İnsan serum paraoksonaz enziminin kitosan üzerine immoblizasyonu ve karakterizasyonu

Abstract

Paraoksonaz enziminin saflaştırılması için hidrofobik etkileşim kromatografisi jeli, CNBr ile aktive edilmiş Sepharose-4B'ye uzantı kolu olarak L-tirozin bağlandıktan sonra ligand olarak hidrofobik bir molekül olan 9-Aminofenantren'in L-tirozine kenetlenmesi reaksiyonu ile sentezlenmiştir. Hidrofobik etkileşim kromatografisi ve amonyum sülfat çöktürmesi yöntemleri ile paraoksonaz enzimi saflaştırılmıştır. Saflaştırılan paraoksonaz enzimi SDS poliakrilamid jel elektroforezine uygulanarak yaklaşık 65 kDa molekül ağırlığına sahip tek bant elde edilmiştir. Saflaştırılan paraoksonaz enzimi hidrofobik taşıyıcı olan Kitosan`na immobilize edilerek immobilize enzimin bağlanma yüzdesi % 68 ve katalatik etkinliği 3,2229 olarak bulunmuştur. Paraoksonaz saf ve immobilize formlarının paraokson substratına karşı Km ve Vmax değerleri Lineweaver-Burk yöntemi ile sırasıyla saf enzim için, 1,067 mM ve 125 U/mldakika olarak immobilize enzim için, 1,755 mM and 181 U/mldakika değerleri elde edilmiştir. Immobilize paraoksonaz enziminin enzimatik davranışları serbest enzim ile karşılaştırılmıştır. Serbest ve immobilize paraoksonaz benzer optimum sıcaklıklar (25-45 ºC) ve pH (7.0) değerleri göstermesine rağmen immobilize paraoksonazın daha uzun süre etki gösterdiği tespit edilmiştir. Ayrıca immobilize enzimin termal inaktivasyonu serbest enzime göre daha yavaş olduğu gözlemlenmiştir.
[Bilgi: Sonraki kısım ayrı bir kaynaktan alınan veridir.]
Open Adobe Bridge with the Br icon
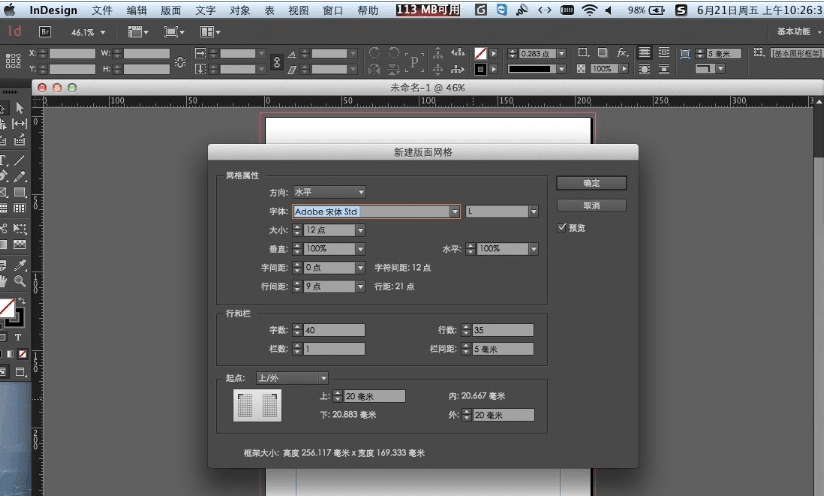The height and width of the screenshot is (497, 824). pyautogui.click(x=45, y=31)
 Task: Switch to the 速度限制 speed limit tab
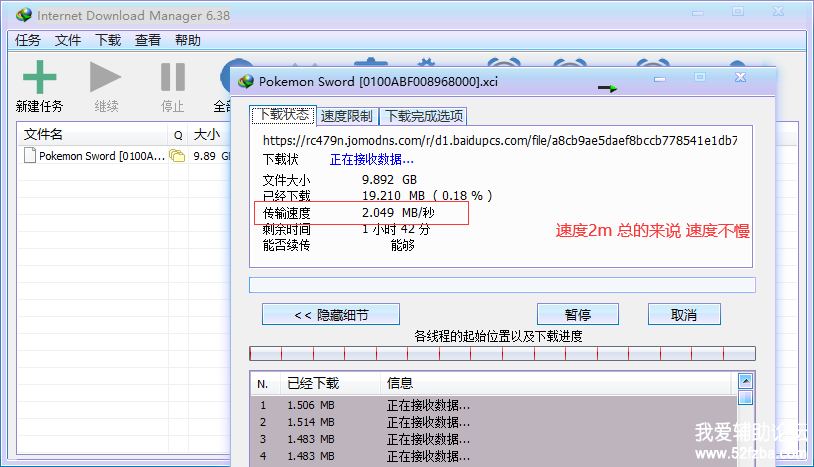[347, 116]
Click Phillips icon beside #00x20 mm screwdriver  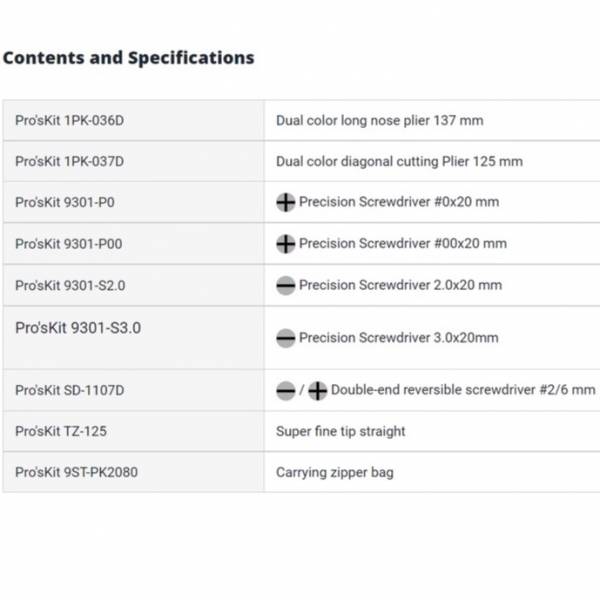285,244
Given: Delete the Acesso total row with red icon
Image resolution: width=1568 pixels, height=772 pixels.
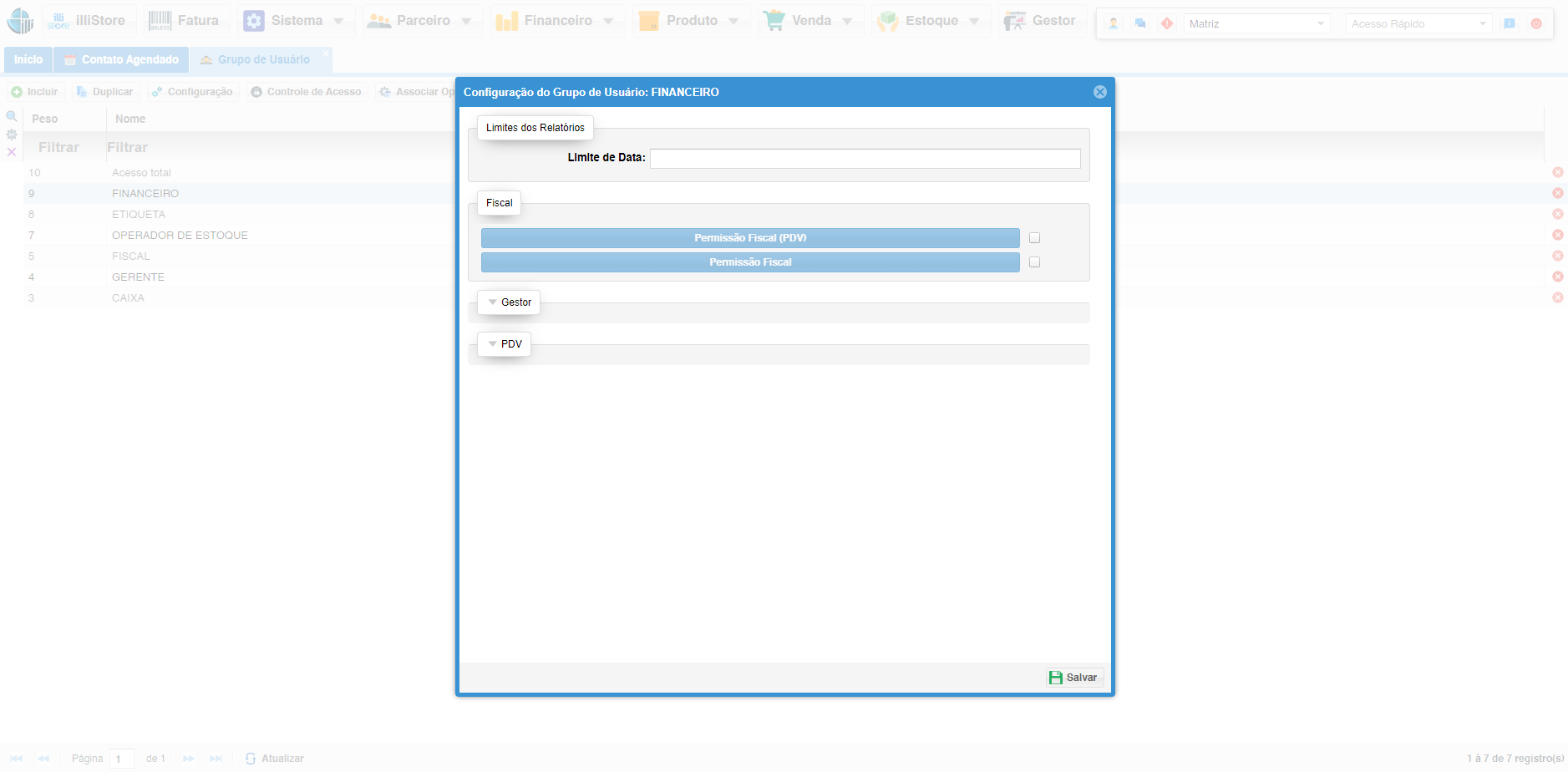Looking at the screenshot, I should tap(1558, 172).

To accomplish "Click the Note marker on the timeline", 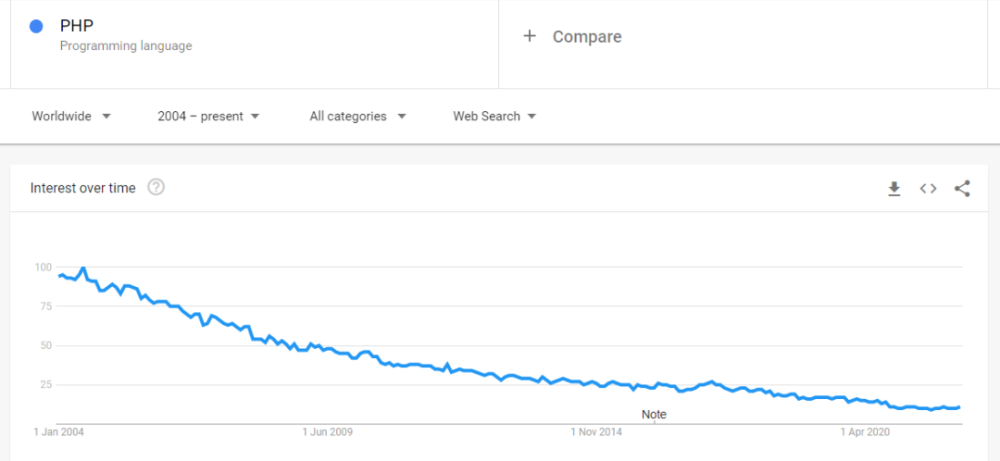I will tap(654, 414).
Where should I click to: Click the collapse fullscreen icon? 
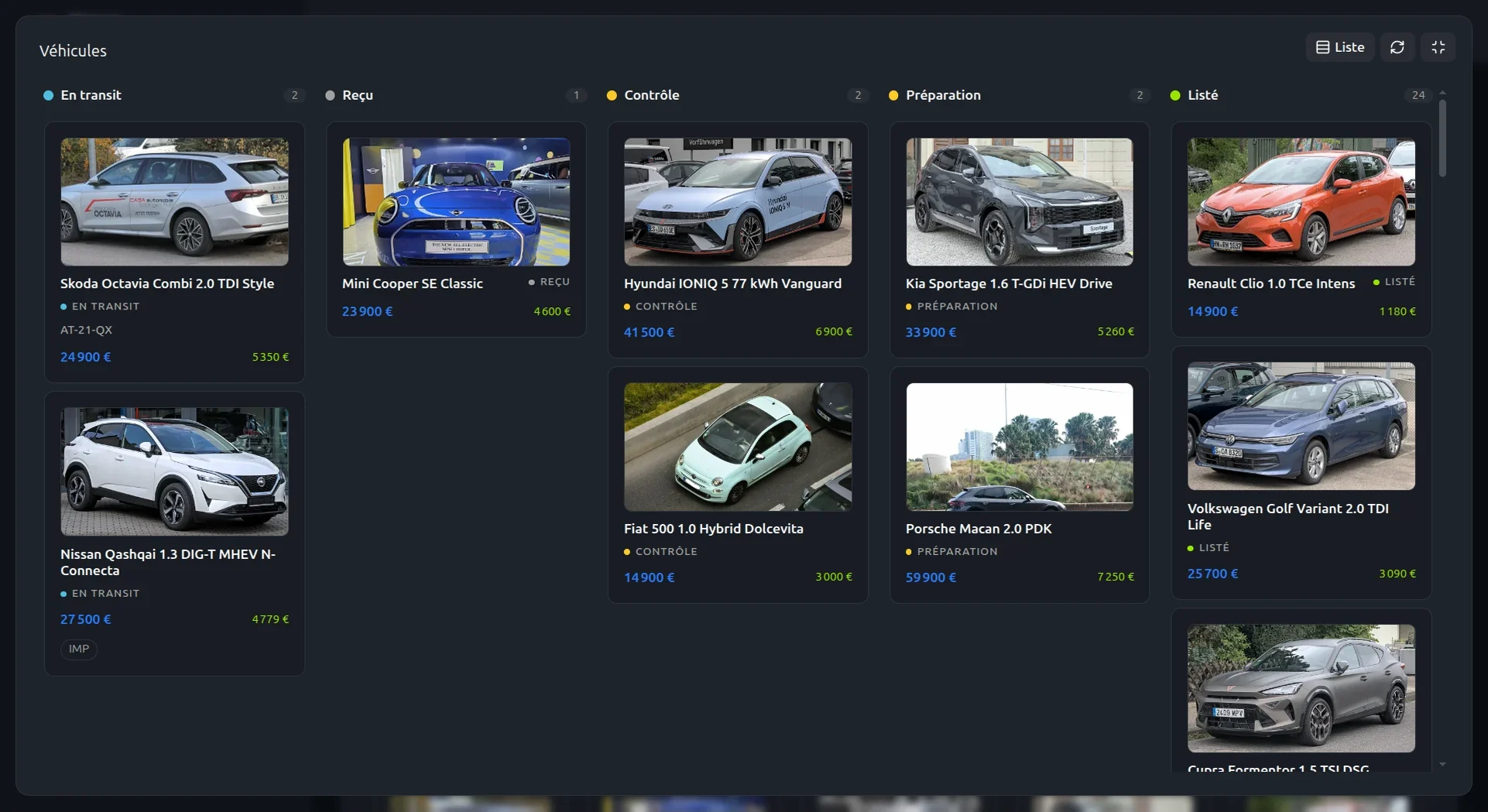tap(1438, 47)
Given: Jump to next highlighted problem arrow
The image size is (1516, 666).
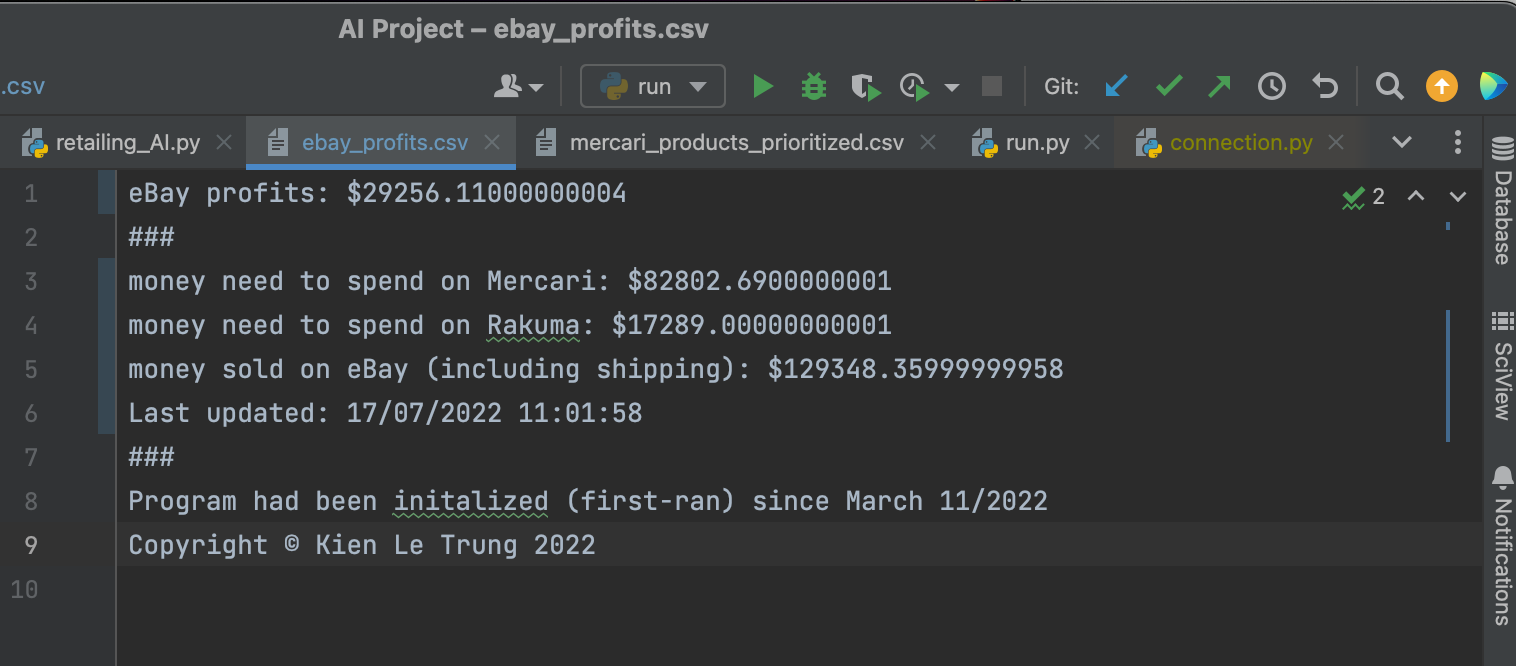Looking at the screenshot, I should coord(1457,196).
Because of purification of paraoxonase, hydrophobic interaction chromatography gel was synthesized with Sepharose-4B-L-tyrosine and 9-Aminofenantren as a hydrophobic ligand. Sepharose-4B was activated with CNBr and than L-tyrosine was added as an extension arm. Paraoxonase was purified with ammonium sulfate precipitation and hydrophobic interaction chromatography. SDS-polyacyrilamide gel electrophoresis showed a single band with 65 kDa. Purified paraoxonase was immobilized to Chitosan using as hydrophobic carrier and after immobilization, the yield of bound enzyme was found around % 68 and the catalytic efficiency was approximately 3,2229. The Km and Vmax values were determined of soluble and immobilized enzyme by the method of Lineweaver-Burk plots, using paraoxon as a substrate. The Km and Vmax of soluble enzyme was 1,067 mM and 125 U/mlmin. respectively, immobilized enzyme's Km and Vmax was 1,755 mM and 181 U/mlmin, respectively. The enzymatic properties of immobilized paraoxonase were compared with those of the soluble enzyme. Soluble and immobilized paraoxonase showed similar optimum temperature (25-45 ºC) and pH (7.0) values, but the duration of activitiy of the immobilized paraoxonase was longer. On thermal inactivation of immobilized paraoxonase was slower than the soluble enzyme.